Many films explore important, timely topics from a unique angle. Take Luz Nos Trópicos, by Paula Gaitán, a film from Brazil that’s more than four hours long, which is already demanding in the era of short attention spans we are living in! The film has different levels that eventually intertwine in crazy ways and delves into the great beauty of the Amazon river. It makes you think about how that region is under threat at the moment. I’d also single out our opening film, El Tango Del Viudo Y Su Espejo Deformante (The Tango Of The Widower And Its Distorting Mirror), Raúl Ruiz’ first, never completed film from 1967, finally finished last year by his widow Valeria Sarmiento.
What are your ambitions for your tenure as the head of Forum?
I have a big heart for films that make you think. It goes without saying that cinema isn´t just a sensual pleasure, but also an intellectual one, and I’d like to combine the two. I know this isn’t a radically new idea and something Forum has always been doing, but I’d like to broaden this aspect. And I think that we’re also aiming for the weirder stuff, the more demanding, one-of-a-kind films.
As the first woman to be appointed as the head of Forum, you’ve already become a sign of the times and a symbol of a more diverse, feminised Berlinale, so to speak. How do you deal with that?
First of all, I consider myself a feminist. If I weren’t a feminist, I wouldn’t be sitting where I am now. Up to a certain degree, you need to have a feminist agenda as a woman if you want to move up in the cultural sphere. What I mean by that is that I am convinced of the fact that women are perfectly able to do all sorts of jobs and that there’s no such thing as a natural man’s or woman’s job. And as I don’t believe in such things, it’s hard to say if I’ll do things differently. One thing I do pay attention to is including female directors in the selection.
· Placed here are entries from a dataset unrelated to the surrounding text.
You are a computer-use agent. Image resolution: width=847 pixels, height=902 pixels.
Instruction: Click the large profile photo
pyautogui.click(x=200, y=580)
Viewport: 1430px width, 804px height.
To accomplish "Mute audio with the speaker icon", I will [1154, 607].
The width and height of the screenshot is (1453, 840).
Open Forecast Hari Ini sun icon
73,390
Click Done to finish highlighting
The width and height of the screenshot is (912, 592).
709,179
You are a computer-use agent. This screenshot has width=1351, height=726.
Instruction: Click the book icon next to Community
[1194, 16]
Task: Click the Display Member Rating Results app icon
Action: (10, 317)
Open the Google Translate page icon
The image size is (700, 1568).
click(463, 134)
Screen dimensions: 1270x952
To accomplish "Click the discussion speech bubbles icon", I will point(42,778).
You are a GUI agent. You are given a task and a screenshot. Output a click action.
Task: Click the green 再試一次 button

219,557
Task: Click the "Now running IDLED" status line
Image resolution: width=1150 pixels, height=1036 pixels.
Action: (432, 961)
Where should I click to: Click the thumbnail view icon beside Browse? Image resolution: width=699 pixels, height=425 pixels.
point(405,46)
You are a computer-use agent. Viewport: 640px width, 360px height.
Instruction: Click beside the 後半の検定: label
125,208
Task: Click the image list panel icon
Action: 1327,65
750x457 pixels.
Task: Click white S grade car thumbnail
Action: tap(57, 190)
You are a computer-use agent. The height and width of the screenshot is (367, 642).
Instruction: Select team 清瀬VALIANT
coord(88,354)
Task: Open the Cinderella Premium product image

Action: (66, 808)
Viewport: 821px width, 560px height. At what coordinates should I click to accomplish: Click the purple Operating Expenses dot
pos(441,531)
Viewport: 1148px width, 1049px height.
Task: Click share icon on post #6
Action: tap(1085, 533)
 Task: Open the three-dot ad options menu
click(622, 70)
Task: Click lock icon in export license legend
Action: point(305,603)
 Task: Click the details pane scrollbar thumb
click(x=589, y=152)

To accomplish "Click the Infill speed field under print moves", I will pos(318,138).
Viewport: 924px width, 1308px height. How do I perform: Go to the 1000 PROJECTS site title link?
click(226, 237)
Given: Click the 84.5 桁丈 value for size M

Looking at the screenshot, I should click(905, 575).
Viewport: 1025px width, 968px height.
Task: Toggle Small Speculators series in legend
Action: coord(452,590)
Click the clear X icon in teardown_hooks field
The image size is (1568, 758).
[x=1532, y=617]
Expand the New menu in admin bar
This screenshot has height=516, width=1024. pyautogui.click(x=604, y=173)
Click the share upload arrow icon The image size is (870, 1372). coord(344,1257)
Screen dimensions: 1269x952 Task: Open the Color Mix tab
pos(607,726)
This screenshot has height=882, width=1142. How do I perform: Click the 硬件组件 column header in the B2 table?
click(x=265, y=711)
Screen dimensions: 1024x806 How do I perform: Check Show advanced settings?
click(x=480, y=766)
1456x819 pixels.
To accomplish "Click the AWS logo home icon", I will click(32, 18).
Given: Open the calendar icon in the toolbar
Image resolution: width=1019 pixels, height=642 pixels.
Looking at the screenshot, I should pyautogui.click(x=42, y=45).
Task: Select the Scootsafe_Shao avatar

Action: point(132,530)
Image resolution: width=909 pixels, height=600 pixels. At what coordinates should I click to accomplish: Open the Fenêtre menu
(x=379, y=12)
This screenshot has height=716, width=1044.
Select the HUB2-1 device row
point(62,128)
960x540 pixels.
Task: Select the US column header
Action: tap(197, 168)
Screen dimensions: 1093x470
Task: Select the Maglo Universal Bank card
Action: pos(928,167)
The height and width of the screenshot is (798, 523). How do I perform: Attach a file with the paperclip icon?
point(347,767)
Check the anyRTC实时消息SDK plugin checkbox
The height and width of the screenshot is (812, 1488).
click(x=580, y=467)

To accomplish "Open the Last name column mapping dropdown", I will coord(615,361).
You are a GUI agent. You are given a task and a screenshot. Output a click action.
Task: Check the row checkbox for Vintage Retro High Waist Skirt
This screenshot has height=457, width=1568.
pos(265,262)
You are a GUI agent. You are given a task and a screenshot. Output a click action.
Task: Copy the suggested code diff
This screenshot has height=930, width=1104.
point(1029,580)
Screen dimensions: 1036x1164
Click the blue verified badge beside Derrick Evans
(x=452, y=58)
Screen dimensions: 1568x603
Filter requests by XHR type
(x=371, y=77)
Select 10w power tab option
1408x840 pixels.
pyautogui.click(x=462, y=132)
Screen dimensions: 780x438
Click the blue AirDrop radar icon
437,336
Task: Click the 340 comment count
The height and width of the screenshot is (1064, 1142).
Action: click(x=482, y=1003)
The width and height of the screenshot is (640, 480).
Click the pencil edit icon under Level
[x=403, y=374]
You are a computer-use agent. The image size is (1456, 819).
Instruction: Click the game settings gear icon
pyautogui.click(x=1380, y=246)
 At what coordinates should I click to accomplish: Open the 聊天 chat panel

But this year, only one-third of the Forum selection is made up of films by women. Why is that?
Yes, it’s not ideal, but the ratio reflects what there was to choose from film-wise. I would have loved to have seen more films made by female directors among the 2000 films we saw in total. I went to Italy, for instance, watched around 70 Italian films and only four were made by women…
Do you believe in a quota system?
I totally believe in having an inner compass which tells you that if you have to choose between two equally good films, you might want to pick the female director so as to have more diversity. But this is not something that is or should be set in stone. The Berlinale has shown, more than other festivals over the years, that the ratio is improving. When I hear [Venice Film Festival director] Alberto Barbera say that for him it’s “quality first and then gender”… It was never about privileging gender over quality in the first place! It really makes you want to urgently rethink about what you perceive as “quality”.
This year is also the beginning of a new era for the festival, with Carlo Chatrian taking over from Dieter Kosslick. What are your hopes for the future of the Berlinale?
I think that after one person has been running an organisation for a very long period, it’s always a good time for change, regardless of that person’s achievements. I used to work for the Goethe Institute, and the directors there change every five or six years. It brings about a lot of positive processes and I think that’s what we’re experiencing now with the Berlinale. There was that kick-off meeting in January, the whole team was there; new executive director Mariette Rissenbeek and Carlo gave small speeches and there was a reception afterwards. To see the energy in the room gave me a lot of optimism!